"The Chinese are inveterate gamblers", said MM Lee Kuan Yew, when the setting up of resort casinos for Singapore, along the lines and scope of those in Las Vegas and Genting, was approved. True to fashion, Singapore's first casino was opened to the public on the first day of the Lunar New Year, at the auspicious hour of 12:18pm. Auspicious for who, you wonder? For the operator, which in this case is Malaysia's Genting group, or for the punters, the gamblers? Even the God of Fortune will find it hard to give its fortune to both the Operator and the gambler at the same table at the same time.You either win the money or you lose it. There is no third way about it.

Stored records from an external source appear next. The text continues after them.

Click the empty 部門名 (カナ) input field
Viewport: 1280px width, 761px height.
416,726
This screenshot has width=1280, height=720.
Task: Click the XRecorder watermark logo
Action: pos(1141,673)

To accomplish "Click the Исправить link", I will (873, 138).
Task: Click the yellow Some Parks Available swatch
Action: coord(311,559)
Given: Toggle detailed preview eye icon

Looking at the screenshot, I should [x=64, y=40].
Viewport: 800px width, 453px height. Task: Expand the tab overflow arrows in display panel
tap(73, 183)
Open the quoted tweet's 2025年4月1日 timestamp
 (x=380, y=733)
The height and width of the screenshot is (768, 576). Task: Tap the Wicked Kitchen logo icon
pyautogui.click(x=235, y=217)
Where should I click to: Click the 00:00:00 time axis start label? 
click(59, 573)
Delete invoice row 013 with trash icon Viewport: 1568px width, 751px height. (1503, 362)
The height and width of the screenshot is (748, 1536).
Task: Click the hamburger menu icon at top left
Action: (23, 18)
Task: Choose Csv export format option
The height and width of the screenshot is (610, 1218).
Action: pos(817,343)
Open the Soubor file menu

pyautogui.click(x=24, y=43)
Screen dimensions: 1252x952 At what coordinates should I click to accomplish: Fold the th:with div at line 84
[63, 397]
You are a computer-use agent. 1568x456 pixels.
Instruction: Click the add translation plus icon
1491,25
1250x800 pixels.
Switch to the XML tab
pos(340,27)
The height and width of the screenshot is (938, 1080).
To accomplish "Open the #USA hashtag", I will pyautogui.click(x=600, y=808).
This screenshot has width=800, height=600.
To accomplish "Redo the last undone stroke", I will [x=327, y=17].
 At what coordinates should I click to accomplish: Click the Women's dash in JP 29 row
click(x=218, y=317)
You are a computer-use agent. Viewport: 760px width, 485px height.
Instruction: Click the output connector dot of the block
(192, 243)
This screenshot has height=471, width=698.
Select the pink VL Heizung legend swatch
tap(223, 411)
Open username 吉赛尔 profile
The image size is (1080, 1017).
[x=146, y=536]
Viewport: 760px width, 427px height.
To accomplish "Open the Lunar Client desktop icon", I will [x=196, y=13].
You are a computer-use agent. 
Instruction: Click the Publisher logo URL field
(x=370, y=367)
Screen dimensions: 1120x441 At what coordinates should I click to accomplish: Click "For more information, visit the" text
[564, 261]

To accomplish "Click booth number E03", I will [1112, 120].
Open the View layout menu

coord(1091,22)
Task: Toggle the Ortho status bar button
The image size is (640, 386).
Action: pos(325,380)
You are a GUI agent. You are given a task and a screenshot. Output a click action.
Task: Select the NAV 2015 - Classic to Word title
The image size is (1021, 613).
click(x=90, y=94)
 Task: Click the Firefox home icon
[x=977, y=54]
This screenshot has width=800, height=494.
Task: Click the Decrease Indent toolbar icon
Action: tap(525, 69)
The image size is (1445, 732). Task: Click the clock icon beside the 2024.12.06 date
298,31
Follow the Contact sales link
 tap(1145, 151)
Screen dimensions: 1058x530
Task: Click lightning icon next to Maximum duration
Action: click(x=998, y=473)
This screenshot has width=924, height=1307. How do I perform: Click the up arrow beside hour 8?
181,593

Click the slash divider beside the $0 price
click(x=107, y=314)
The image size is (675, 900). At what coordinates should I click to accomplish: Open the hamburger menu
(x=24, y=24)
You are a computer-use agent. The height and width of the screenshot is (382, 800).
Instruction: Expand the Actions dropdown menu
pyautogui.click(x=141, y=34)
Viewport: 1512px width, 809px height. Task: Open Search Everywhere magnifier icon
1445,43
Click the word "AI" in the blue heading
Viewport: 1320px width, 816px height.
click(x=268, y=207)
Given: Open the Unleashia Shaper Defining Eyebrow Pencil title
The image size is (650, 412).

But of course, some gamblers will tell you that they take pleasure in the act of gambling, and therefore losing any or all of their money is no different from dining at an expensive restaurant. You get treated like a king. You get served (I heard that free food was offered to one and all), you can drink in the den's ambiance, savour the atmosphere which must be very different from queuing in the neighbourhood 4-D and Toto counters). If you want to gamble, do so in style and comfort, they say. So there was a reported bee-line for the entrance of Resort World Sentosa's (RWS) newly minted casino, never mind that you lose a S$100 to the Entrance Levy (tax) before you pass the door into the casino. But that money doesn't belong to the Casino Operators, it is money made by the Singapore Government in the name of gambling addiction*. It is probably a good idea to levy the fees to fund the programmes meant to correct the anticipated problem behaviour and chronic habits that gamblers would pick up as a result of accessing the gambling facilities blessed by the government. Sounds convoluted? Yeah, but gambling is straightforward - either you win or you lose. And for the Operators to be around, gamblers must lose more than they win. That's simple Mathematics, although the Math underlying the Game of Chance may not be understood by most people.
This is indeed a milestone, as our Institute of Mental Health (IMH) prepares to admit its first patients in the new category of big time problem gamblers.
God help us, in more ways than one.
*p.s. If 75,000 people got into the casino on the first 2 days, the government itself would have raked in a cool $7.5M. Now that's what I call good business and easy money.